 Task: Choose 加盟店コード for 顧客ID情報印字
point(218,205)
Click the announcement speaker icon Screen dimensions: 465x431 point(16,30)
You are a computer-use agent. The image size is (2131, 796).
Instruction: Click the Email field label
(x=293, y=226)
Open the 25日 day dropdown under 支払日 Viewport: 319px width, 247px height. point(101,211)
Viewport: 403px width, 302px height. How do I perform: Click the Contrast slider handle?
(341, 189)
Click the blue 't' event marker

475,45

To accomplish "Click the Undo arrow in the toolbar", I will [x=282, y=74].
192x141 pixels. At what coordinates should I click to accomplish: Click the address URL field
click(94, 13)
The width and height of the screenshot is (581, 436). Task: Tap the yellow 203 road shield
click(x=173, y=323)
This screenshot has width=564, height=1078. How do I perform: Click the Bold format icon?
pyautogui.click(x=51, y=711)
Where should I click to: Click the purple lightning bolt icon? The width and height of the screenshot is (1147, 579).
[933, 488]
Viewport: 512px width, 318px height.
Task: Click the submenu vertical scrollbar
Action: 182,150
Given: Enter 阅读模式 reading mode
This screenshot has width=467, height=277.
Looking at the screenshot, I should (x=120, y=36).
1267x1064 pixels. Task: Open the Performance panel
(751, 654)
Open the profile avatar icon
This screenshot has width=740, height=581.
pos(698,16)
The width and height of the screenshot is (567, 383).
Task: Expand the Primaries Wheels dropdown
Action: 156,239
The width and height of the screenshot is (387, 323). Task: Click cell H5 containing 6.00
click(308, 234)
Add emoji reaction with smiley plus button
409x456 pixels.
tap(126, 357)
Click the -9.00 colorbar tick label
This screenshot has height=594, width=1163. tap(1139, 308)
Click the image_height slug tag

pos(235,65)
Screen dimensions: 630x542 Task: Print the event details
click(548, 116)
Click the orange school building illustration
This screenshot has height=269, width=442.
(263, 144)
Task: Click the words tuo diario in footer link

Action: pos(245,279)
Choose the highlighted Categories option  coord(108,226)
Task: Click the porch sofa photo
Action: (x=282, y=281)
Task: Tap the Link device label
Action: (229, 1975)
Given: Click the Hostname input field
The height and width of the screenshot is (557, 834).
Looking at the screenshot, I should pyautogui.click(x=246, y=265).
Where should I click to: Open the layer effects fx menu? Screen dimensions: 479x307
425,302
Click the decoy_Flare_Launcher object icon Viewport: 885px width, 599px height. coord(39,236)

* _TASK INSTRUCTIONS_:
Return each line from the data where the string "Given" can be found.

* _RESPONSE TO THIS TASK_:
Given: Enter 阅读模式 reading mode
Given: Click the Hostname input field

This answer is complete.